• TASK TO COMPLETE: Please give back each line of the listing, unchanged in every word.

• THE INPUT:
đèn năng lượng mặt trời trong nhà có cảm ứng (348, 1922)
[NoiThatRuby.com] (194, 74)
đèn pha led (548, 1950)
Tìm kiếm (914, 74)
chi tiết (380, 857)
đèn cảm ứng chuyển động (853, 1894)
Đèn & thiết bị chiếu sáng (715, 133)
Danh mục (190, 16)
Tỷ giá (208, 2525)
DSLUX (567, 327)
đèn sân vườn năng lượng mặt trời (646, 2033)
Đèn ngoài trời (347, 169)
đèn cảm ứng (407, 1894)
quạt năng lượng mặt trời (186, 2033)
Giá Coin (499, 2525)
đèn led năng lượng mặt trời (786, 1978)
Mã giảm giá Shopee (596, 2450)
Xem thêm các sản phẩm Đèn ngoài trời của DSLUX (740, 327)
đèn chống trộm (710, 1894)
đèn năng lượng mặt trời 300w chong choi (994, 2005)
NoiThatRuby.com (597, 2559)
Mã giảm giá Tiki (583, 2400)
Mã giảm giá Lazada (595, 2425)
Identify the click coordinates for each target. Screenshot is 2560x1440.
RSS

• COMPLETED EXERCISE:
đèn năng lượng mặt trời trong nhà có cảm ứng (348, 1922)
[NoiThatRuby.com] (194, 74)
đèn pha led (548, 1950)
Tìm kiếm (914, 74)
chi tiết (380, 857)
đèn cảm ứng chuyển động (853, 1894)
Đèn & thiết bị chiếu sáng (715, 133)
Danh mục (190, 16)
Tỷ giá (208, 2525)
DSLUX (567, 327)
đèn sân vườn năng lượng mặt trời (646, 2033)
Đèn ngoài trời (347, 169)
đèn cảm ứng (407, 1894)
quạt năng lượng mặt trời (186, 2033)
Giá Coin (499, 2525)
đèn led năng lượng mặt trời (786, 1978)
Mã giảm giá Shopee (596, 2450)
Xem thêm các sản phẩm Đèn ngoài trời của DSLUX (740, 327)
đèn chống trộm (710, 1894)
đèn năng lượng mặt trời 300w chong choi (994, 2005)
NoiThatRuby.com (597, 2559)
Mã giảm giá Tiki (583, 2400)
Mã giảm giá Lazada (595, 2425)
Identify the click coordinates for each target. Screenshot is 2560x1440.
RSS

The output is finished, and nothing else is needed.